● **Texto da página**:
Gianni Schicchi, a única comédia de Puccini, estreou em 1918 no Metropolitan de Nova York como a terceira de um trítico (Il Trittico) formado também por Il Tabarro e Suor Angelica. Embora as três tenham sido bem recebidas e façam, até hoje, tanto isoladamente quanto em conjunto, parte do repertório dos teatros de ópera, Gianni Schicchi logo de cara se destacou. James Gibbons Huneker, crítico do The New York Times que assistiu à estreia, comparou Il Trittico a uma sinfonia lírica “na qual Il Tabarro é o allegro inicial com uma coda preto; Suor Angelica como um adagio en blanc majeur (…); o terceiro movimento, Gianni Schicchi, um brincalhão, excêntrico scherzo, transbordando de alegres diabruras, não sem um toque do humor de Boccaccio ou um pouco da sagacidade e do desenho de personagens de Molière. E o último será o primeiro. Gianni Schicchi é evidentemente a mais individual das três composições. Nela Puccini atingiu grande distinção” (The New York Times, 15 de dezembro de 1918).

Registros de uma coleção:
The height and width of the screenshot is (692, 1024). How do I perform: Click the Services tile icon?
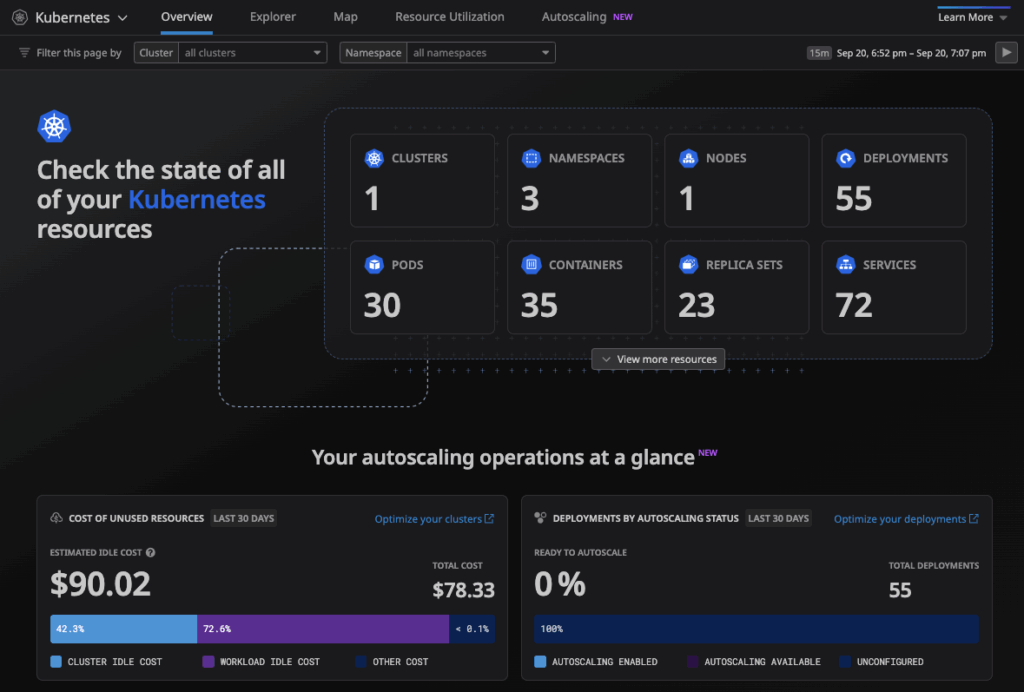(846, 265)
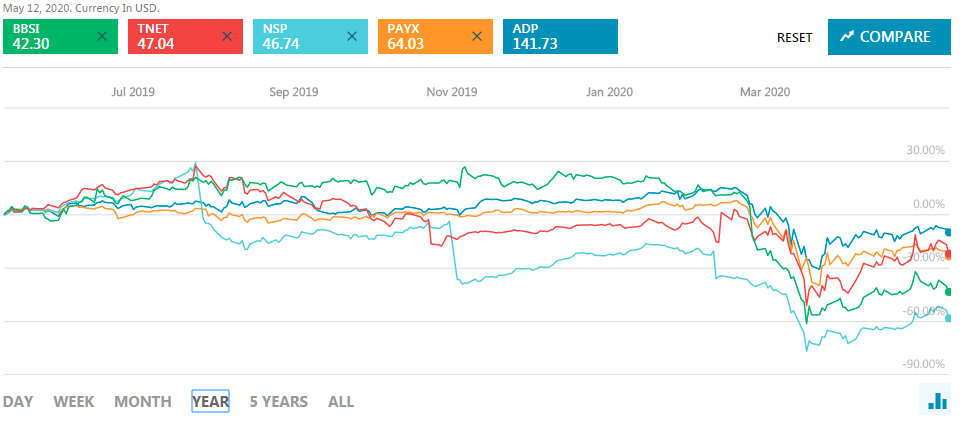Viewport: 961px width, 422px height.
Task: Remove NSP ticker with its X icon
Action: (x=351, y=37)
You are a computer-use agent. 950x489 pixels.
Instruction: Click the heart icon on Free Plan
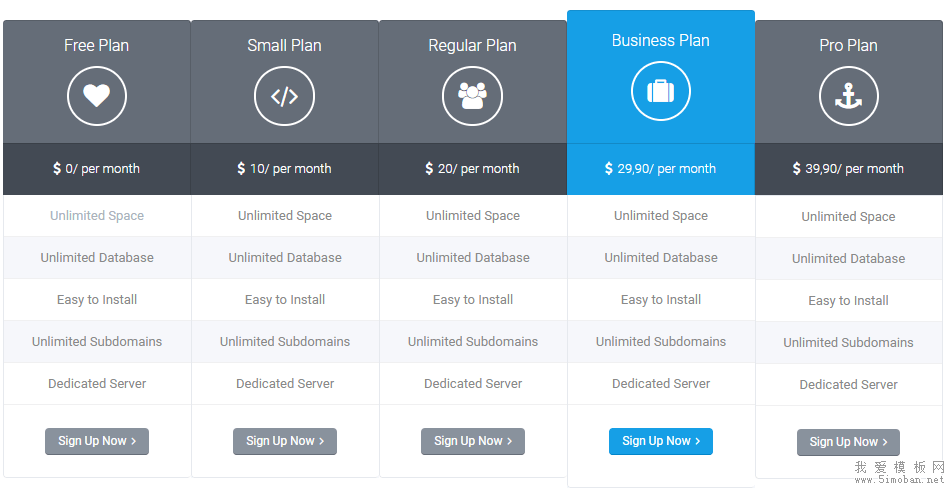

● **Enunciado 1**:
Responda às perguntas abaixo com base no texto sobre Gianni Schicchi:
(a) Em que ano e em qual teatro Gianni Schicchi estreou?
(b) Em qual jornal trabalhava o crítico que assistiu à estreia?
(c) A qual movimento de uma sinfonia esse crítico comparou Gianni Schicchi?
● **Enunciado 2**:
Liste todas as óperas que, segundo o texto sobre Gianni Schicchi, formam Il Trittico.
● **Enunciado 3**:
Prossiga o texto sobre Gianni Schicchi a partir do ponto em que ele termina.

● **Resposta escrita 1**:
(a) Em 1918, no Metropolitan de Nova York.
(b) No The New York Times.
(c) Ao terceiro movimento, um scherzo brincalhão e excêntrico.

● **Resposta escrita 2**:
Il Tabarro, Suor Angelica e Gianni Schicchi.

● **Resposta escrita 3**:
Gianni Schicchi, uma obra prima da maturidade de Puccini, pode ser comparada a Falstaff, também única e tardia comédia de Verdi, ou a Il Nozze di Figaro, comédia de Mozart com forte cunho social. Nos três casos, o protagonista, como é usual na opera buffa, é um barítono. Todas tratam da tentativa de ascensão social, da aceitação social, da hipocrisia da sociedade estabelecida. Gianni Schicchi tem, porém, a particularidade de definir muito bem essa sociedade com a Florença do fim do século XIII e início do XIV, tornando a cidade praticamente a verdadeira protagonista da ópera. No poeta florentino Dante está o ponto inicial; na família promovida ao paraíso e no forasteiro condenado ao inferno estão os personagens principais; a paisagem da cidade é o rico cenário — não só rico de ouro, mas também da criatividade do homem, da qual brota a arte, a poesia, mas também as tramas, os preconceitos e as intrigas. O Céu e o Inferno estão em Florença.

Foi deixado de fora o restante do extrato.